Visit Luxembourg Palace, which is also called the Palais du Luxembourg in French, was once a magnificent castle in Paris, France. It is now a museum. The Fifth Republic French Senate has met here for more than fifty years. The Medici family later obtained the palace after Marie de' Medici took possession of it in 1612. The idea was inspired by the renowned architecture of Florence. The structure is frequently contrasted with the considerably bigger Palazzo Pitti, the location of Queen Marie's 1575 birth. Luxembourg was left to Gaston, Duke of Orleans, by Marie, the Duchess of Orléans, in 1642.
Even though its name had not yet been coined, he referred to it as the Palace of Orleans. Upon the death of Gaston, his widow, Marguerite of Lorraine, received ownership of the royal residence. La Grande Mademoiselle, his oldest daughter from his first marriage, became the new owner of the title. Anne de Montpensier, Duchess of Guise, gifted Luxembourg to heluxr younger stepsister, Elisabeth Marguerite Orléans, Duchess of Guise, in the year 1660. So, in 1694, the Duchess offered it to her cousin, King Louis XIV, as a gift. He gave it to the Duchess of Berry in 1717 as a gift from Philippe, Duke of Orléans, Regent of France.
Marie de' Medici, the widow of Henry IV, received Louis XIII's care after his passing in 1610. As she rose to popularity, she picked the Duc de Piney, a new hotel particulier owned by François de Luxembourg, now known as the Petit Luxembourg and housing the president of the French Senate. As the interior work went on, Catherine de' Medici moved into her new home in 1625. When her son Louis XIII was in town, the Queen was given exclusive use of the western and easternmost suites in the right wing.

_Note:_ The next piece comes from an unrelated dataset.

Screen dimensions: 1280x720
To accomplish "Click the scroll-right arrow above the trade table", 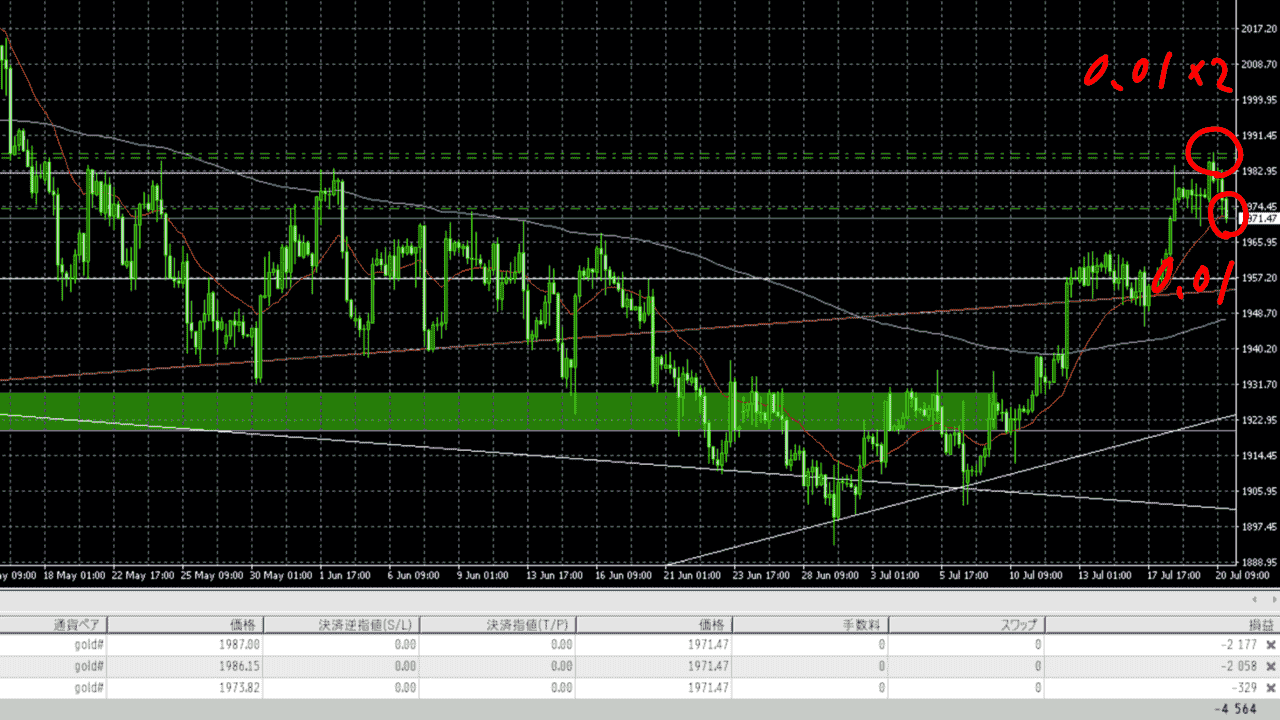I will [1268, 599].
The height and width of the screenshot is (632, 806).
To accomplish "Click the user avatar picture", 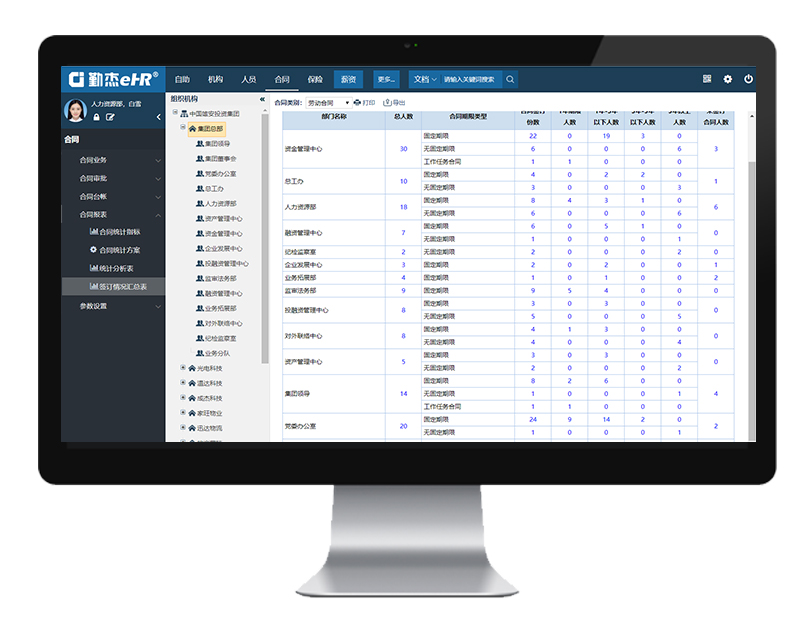I will tap(76, 110).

Jean Chalgrin converted the palace into a legislative structure between 1799 and 1805. As per the Luxembourg Palace history, he removed the chapel honoring Marie de Médicis on the corps de logis' garden side in addition to the escalier d'honneur to make room for a Senate Chamber on the second floor. Chalgrin enclosed the terraces on either side to make room for the library. A stunning neoclassical escalier d'honneur with an Ionic column and a barrel-vaulted ceiling replaced the long gallery where Rubens' cycle of paintings had previously been displayed.
The Luxembourg gardens, which are part of the palace, are among Paris's most exquisite. A formal garden and an English garden are part of the 24 hectares of public parkland. An oval pond surrounds the French Gardens, which are set amid gorgeous surroundings. Every year, new themes and flower colors enhance the flowerbeds. A southern-facing experimental orchard replaces the romantic English-style gardens that extend to the west.

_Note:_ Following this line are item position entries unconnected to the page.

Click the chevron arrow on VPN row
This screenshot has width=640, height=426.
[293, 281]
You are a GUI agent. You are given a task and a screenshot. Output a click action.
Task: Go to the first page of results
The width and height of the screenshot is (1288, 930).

One of the park's most well-known features is the Fontaine Medicis, which Salomon de Brosse created in 1634. The majority of the sculpture and decorative components of the fountain were gone by the middle of the 1750s. Indeed, by fastening the fountain's anchoring bolts to the Fontaine de Leda, which was already in place, architect Gisors moved the fountain to its current placement. The area is divided into three alcoves by four columns, one on either side of the Medici coat of arms on the massive façade of the fountain.
Marie de Médicis ordered a replica of Florence's Palazzo Pitti for the Luxembourg Palace architecture. Marie de Médicis, the mother of Louis XIII, ordered the construction of the palace. Clément Metézeau was dispatched to Florence by architect Salomon de Brosse to gather drawings for a structure that would imitate the Palazzo Pitti. The Palais Médicis, which bears her name, was erected after Marie de Médicis acquired the land in 1612. Even though it was her most ambitious creative project, the Salle du Livre d'Or in Paris, where she worked, only has a few of the reconstructed architectural parts left today. The paintings she ordered and specified her preferences for through her agents and advisors are kept in museums all around the world.
75006 Paris, France, Luxembourg Gardens, (Europe).
You can visit Luxembourg Palace which opens between 7.30am and 8.15am, and closes between 4.30pm and 9.30pm.
Puppets, rides, and slides are just a few of the many options available to families with young children. Even if you're neither a local nor a tourist, you can play chess, tennis, bridge, or remote-control boats with adults. Free photo exhibits on the garden railings and concerts at the bandstand highlight the cultural offerings.